Ghosting has come full-circle. Dozens of websites are devoted to the complaints of candidates who’ve been ghosted by employers — never receiving acknowledgement for their application, no callback after an interview, being left hanging for a hiring decision. And now employers are seeing the same actions (or non-actions) taken against them.
Recruiters who hire for almost every level of employee, from entry-level to management, are experiencing the phenomenon. It runs the gamut from applicants who never respond to initial calls; those who miss interview appointments; candidates who hem and haw over offers, promising to ‘get back to you soon’ with an answer; and those who simply vanish off the face of the earth, never reporting for their first day on the job.
In relationship-speak, ghosting is clear: no response is the response. As the market tightens, with competition getting even more fierce, ghosting may be a new paradigm.
The new normal
How common is ghosting? The phenomenon may be learned behavior from when employers would ghost candidates.
It may be that some candidates and employees believe its acceptable business etiquette. In a recent piece, LinkedIn suggested ghosting may be partly due to inexperience. Younger workers who aren’t accustomed to multiple job offers may simply not know how to say no politely and professionally.
To save time, some recruiters are starting to act like doctors or airlines, LinkedIn said — double booking interview slots, particularly for entry-level openings, in anticipation that up to half the candidates will no show.
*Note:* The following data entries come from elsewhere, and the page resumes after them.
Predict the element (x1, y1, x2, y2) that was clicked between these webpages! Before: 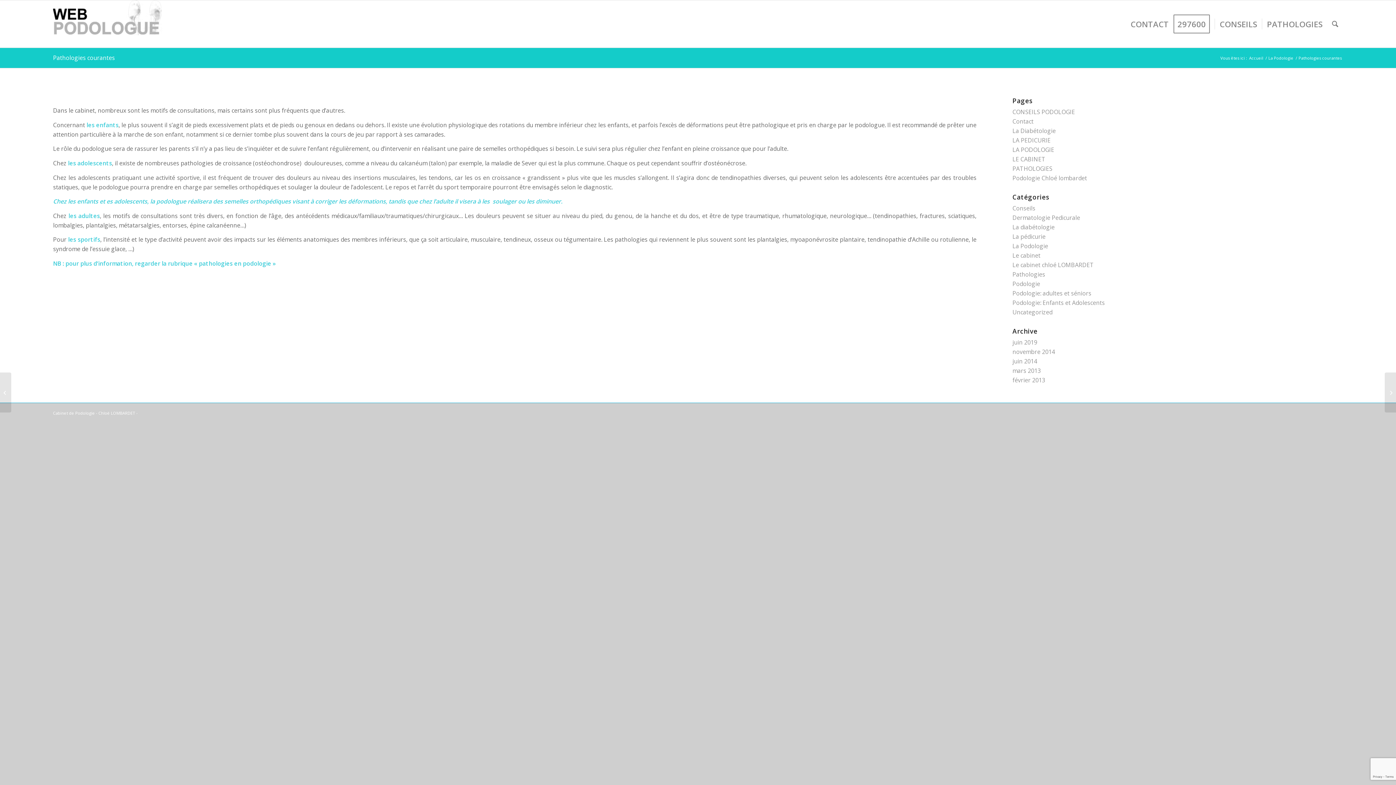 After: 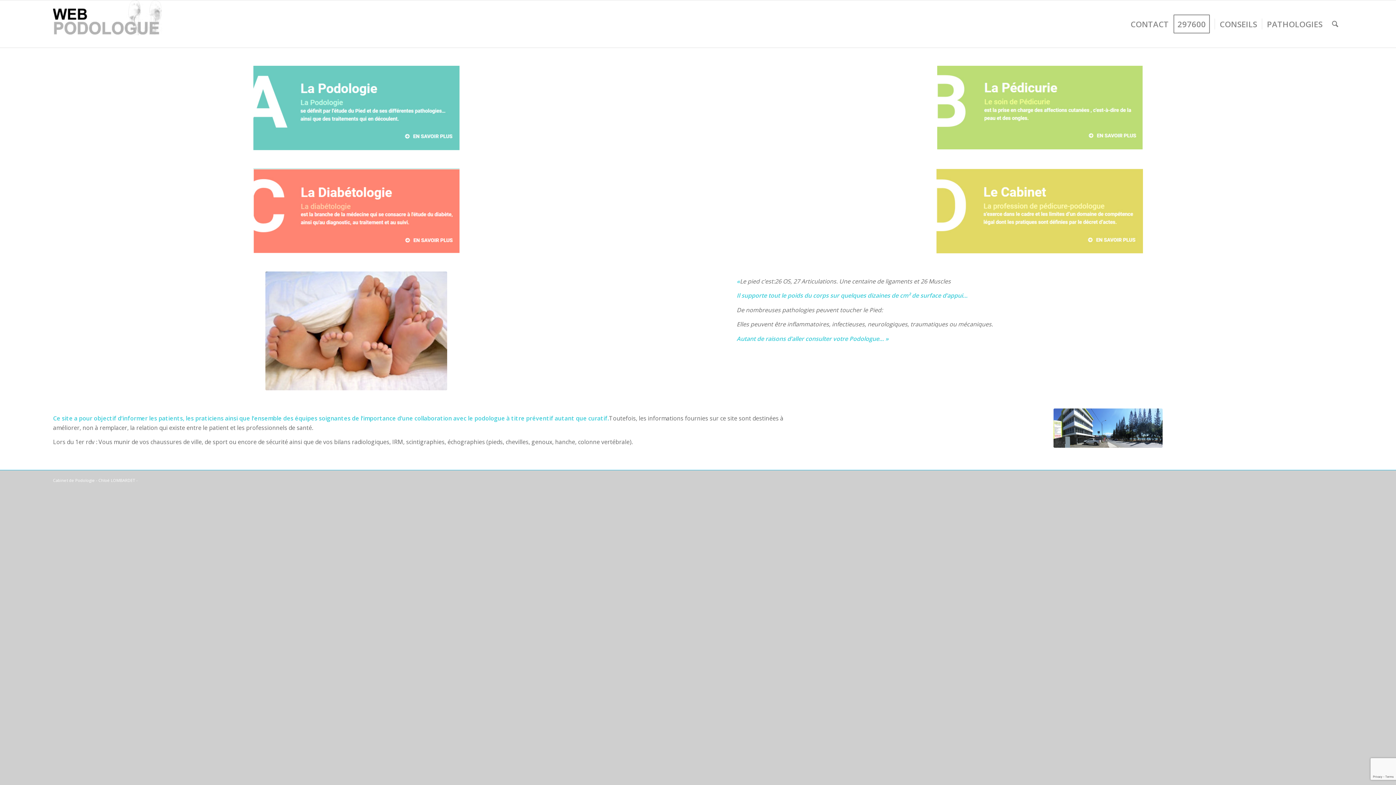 Action: label: Podologie Chloé lombardet bbox: (1012, 174, 1087, 182)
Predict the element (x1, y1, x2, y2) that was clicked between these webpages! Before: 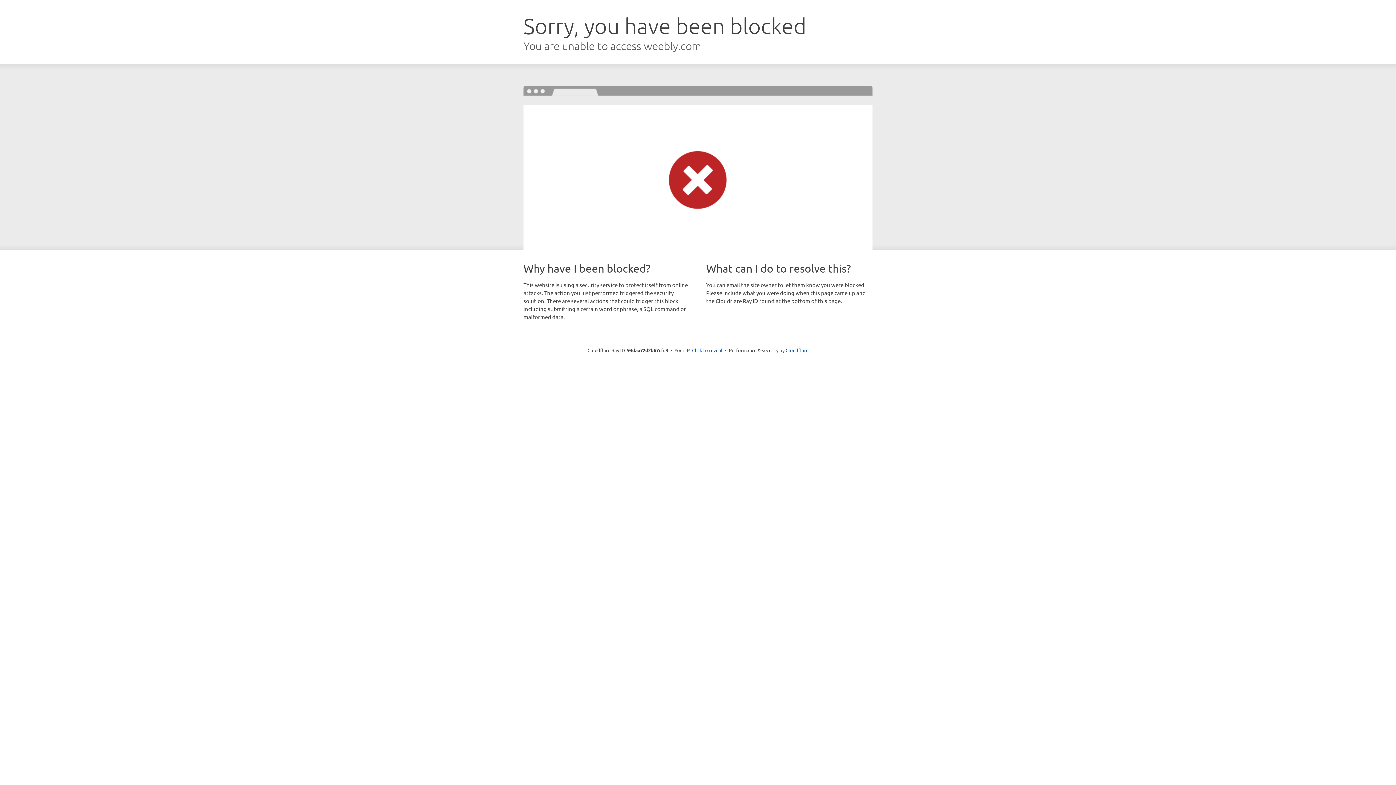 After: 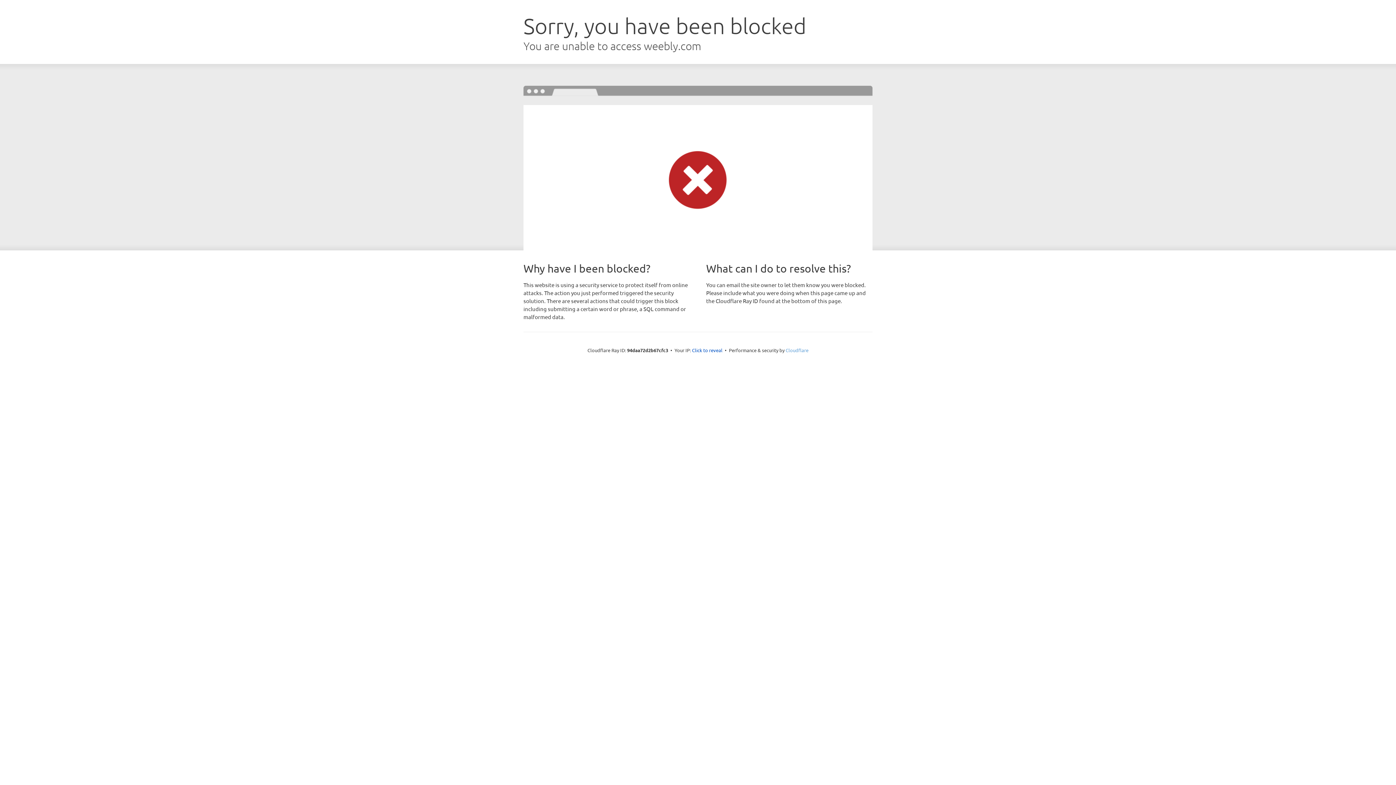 Action: label: Cloudflare bbox: (785, 347, 808, 353)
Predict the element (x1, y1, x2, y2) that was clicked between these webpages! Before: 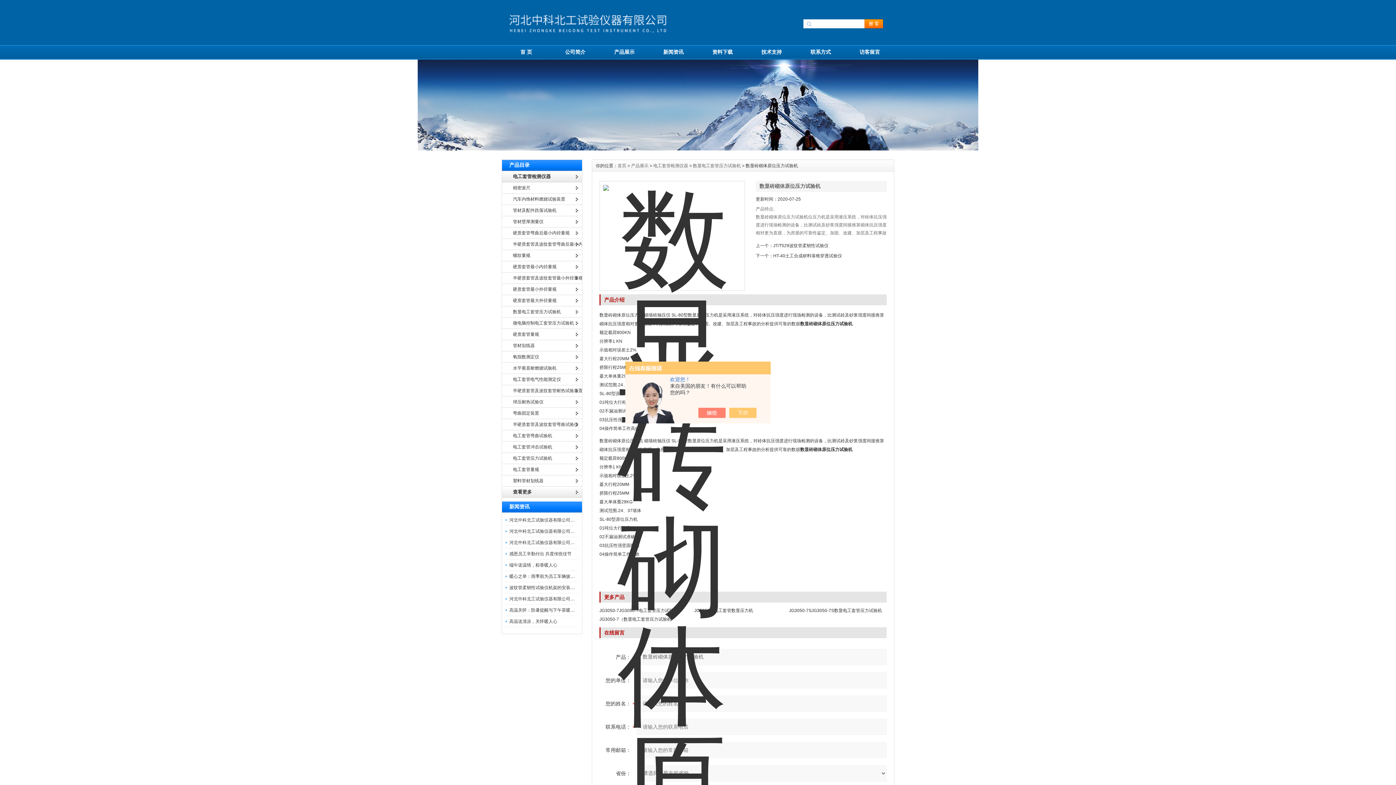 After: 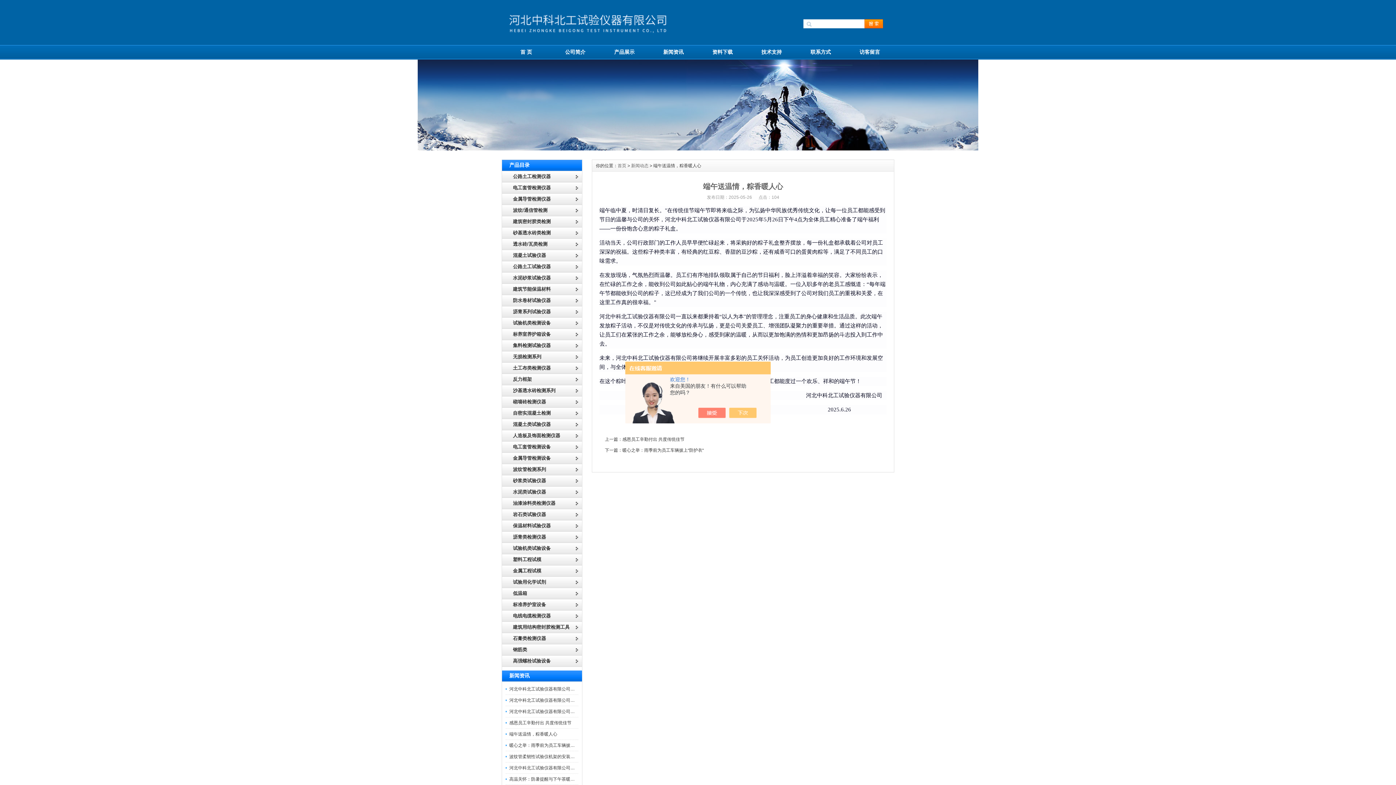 Action: bbox: (509, 562, 557, 568) label: 端午送温情，粽香暖人心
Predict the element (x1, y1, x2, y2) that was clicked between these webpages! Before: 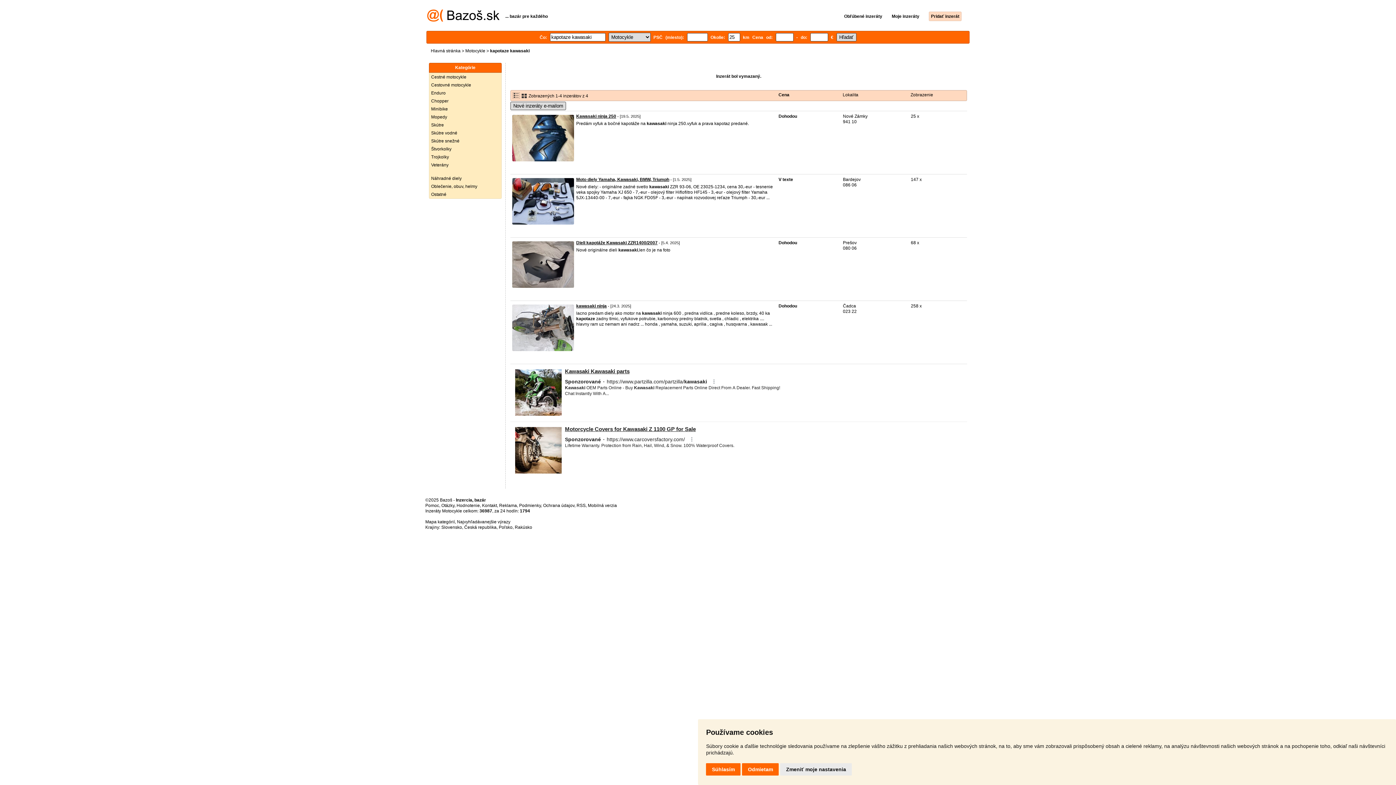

Others recommend hiring managers remain in a continuous recruitment mode to adjust for those who will walk off the job without notice. This, of course, could lead to more candidates being held at bay, which of course could lead to them believing they’ve been ghosted: bad manners coming full circle.
At its core, ghosting is a lack of communication. To minimize the chances of it happening at your company, it’s important to communicate in a way that invites job seekers and employees to be forthright. If a candidate can’t make the interview or won’t accept the offer, a recruiter can let them know he or she understands, but that the company would appreciate the honesty and professionalism of an upfront word. Another tack may be to gently let candidates know they would be eliminated from consideration for any future openings if they failed to make the interview or accept an offer without notification.
The vanishing employee
The first weeks can be critical for retention. More than one-fourth of employees quit within 90 days of hire, a Robert Half survey revealed last year — and much of that upfront grief can be tied back directly to a poor onboarding process.
Arun Prakash, chief learning architect and executive vice president at Infopro Learning, said the remedy for the evaporating employee could be a structured onboarding system that creates connections and gives purpose to the work. "HR leaders must evaluate their onboarding programs to make sure they’re communicating how their organization will fulfill their side of the contract," Prakash told HR Dive in an email, "defining what success at the organization looks like, explaining where the new employee will fit in at the organization, and illuminating how their individual impact feeds into the success of the company at large."
The same holds true for existing employees. Whenever there’s a transition — promotion, transfer, even mergers or downsizing — shifting your onboarding programs to re-board employees can keep the lines of communication open.
An eye on the future can be a strong motivator for retention, even in a competitive market. "By ramping up your development plans to include career growth plans, self-directed learning and two-way continuous feedback, HR leaders can make a measurable difference in building and maintaining their talent bench," Prakash said. While recruiters and even bots may be trying to lure staff away, a solid career path within the organization can help keep them on your payroll.
"I am inclined to believe that the primary reason why someone would abruptly leave a job without notice is due to bad relationships in the workplace," Jim Stroud, global head of sourcing and recruiting strategy for Randstad Sourceright, told HR Dive in an email. "People leave bad managers and workplace bullies in order to find a safe space in another work environment. I think explaining that reason makes people feel more vulnerable than they are comfortable with, so they avoid detailing the reason to avoid the discomfort of the situation."
Stroud suggested a secondary reason to walk off the job: "If a worker is feeling that their career is going nowhere, they are disengaged at work and their workplace relationships are nil, then it’s an easy choice to walk away and not look back."
You can curb some of this behavior with a stellar candidate experience, Stroud said.
"Hiring managers should follow up with job seekers as much as possible, give them a timeline on when you expect to fill the role and the negative consequences for the enterprise if it is not filled in a timely fashion," he added. Employers can also try generating excitement about the company by disclosing available career paths and how others have risen within the ranks from the same starting position.
"Create a workplace culture of transparency and communication by personally speaking to each person that was interviewed and/or sending a handwritten note. Such things will reach social media, reflect well on your employer brand and make it easier to attract people who will show up for work," Stroud said.
Whatever the motivation for ghosting, it’s clearly a growing problem for employers. Keeping the employer brand in mind when hiring may help — as well as opting not to ghost employees in return.